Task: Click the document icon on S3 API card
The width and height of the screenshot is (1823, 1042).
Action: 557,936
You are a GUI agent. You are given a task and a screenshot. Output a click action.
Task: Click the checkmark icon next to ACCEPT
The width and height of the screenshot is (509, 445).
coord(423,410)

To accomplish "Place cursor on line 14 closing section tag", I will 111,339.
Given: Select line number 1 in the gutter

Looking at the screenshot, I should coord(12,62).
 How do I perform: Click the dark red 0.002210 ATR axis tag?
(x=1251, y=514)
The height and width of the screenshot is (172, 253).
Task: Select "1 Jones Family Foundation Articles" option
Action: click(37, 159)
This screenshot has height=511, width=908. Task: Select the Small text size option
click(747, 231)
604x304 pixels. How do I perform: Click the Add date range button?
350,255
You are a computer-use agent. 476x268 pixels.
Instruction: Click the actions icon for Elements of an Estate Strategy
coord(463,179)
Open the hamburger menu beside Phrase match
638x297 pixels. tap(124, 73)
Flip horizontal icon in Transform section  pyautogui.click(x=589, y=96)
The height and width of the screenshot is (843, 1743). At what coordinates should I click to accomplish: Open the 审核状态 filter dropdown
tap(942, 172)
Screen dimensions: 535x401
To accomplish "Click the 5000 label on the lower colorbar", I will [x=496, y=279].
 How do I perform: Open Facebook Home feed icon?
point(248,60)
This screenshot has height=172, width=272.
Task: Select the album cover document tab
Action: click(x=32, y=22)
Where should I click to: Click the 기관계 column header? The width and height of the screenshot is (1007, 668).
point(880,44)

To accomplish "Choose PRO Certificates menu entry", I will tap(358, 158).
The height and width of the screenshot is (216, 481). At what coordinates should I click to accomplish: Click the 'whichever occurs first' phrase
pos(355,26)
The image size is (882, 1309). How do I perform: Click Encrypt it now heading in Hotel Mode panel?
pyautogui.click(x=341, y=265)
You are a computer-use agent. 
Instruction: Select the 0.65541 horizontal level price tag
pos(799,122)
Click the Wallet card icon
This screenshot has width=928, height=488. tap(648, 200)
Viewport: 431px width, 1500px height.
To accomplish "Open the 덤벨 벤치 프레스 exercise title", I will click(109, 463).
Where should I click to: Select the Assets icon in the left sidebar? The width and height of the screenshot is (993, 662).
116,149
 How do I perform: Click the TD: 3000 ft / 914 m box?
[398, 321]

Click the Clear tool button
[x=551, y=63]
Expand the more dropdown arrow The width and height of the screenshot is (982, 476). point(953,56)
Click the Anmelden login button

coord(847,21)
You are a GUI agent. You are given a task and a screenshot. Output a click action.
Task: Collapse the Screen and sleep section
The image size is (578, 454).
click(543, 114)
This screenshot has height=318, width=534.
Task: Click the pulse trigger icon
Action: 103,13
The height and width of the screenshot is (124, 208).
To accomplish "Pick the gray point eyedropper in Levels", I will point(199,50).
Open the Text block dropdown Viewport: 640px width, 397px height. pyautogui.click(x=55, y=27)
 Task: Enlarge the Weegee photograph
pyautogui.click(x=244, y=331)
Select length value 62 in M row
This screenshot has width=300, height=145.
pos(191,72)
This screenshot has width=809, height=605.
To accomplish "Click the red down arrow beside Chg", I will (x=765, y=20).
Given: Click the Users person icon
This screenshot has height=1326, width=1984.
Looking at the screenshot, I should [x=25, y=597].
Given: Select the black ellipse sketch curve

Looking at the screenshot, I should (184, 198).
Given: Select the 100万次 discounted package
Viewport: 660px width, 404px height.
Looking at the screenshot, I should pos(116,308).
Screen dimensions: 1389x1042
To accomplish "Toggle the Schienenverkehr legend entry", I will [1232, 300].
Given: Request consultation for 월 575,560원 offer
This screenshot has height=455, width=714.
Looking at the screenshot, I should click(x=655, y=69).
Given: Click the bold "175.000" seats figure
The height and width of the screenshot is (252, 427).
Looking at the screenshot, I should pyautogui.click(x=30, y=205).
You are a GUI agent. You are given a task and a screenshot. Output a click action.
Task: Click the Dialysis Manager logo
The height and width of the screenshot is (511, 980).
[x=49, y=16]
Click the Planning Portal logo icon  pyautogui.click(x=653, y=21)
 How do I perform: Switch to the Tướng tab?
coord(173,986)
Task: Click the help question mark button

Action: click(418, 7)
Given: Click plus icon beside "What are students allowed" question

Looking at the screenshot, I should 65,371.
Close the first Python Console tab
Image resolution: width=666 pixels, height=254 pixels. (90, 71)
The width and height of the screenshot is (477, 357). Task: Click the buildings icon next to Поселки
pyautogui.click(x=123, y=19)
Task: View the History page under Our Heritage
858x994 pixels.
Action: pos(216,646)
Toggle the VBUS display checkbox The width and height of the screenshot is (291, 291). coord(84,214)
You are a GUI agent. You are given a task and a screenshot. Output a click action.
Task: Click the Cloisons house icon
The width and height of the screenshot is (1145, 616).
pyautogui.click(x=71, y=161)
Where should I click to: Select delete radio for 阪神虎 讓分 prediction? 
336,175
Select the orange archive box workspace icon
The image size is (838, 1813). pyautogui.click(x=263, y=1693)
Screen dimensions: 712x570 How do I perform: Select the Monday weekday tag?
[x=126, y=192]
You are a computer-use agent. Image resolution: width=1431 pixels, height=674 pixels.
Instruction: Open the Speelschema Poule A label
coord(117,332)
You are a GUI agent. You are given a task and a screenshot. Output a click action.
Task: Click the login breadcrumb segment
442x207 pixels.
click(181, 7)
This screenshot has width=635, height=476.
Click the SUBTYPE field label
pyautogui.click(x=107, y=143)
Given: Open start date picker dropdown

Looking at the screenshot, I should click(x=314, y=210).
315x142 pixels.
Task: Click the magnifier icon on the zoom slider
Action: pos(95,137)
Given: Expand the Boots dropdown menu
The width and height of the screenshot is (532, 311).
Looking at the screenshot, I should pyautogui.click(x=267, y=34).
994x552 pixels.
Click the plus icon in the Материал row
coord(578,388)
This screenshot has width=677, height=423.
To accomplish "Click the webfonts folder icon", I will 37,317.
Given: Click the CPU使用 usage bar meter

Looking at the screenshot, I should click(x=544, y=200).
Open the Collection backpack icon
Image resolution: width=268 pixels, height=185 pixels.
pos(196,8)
• • •
* **Exercise**: Take every line above that includes "Toggle" and list it.

* **Task output**:
To accomplish "Toggle the Schienenverkehr legend entry", I will [1232, 300].
Toggle the VBUS display checkbox The width and height of the screenshot is (291, 291). coord(84,214)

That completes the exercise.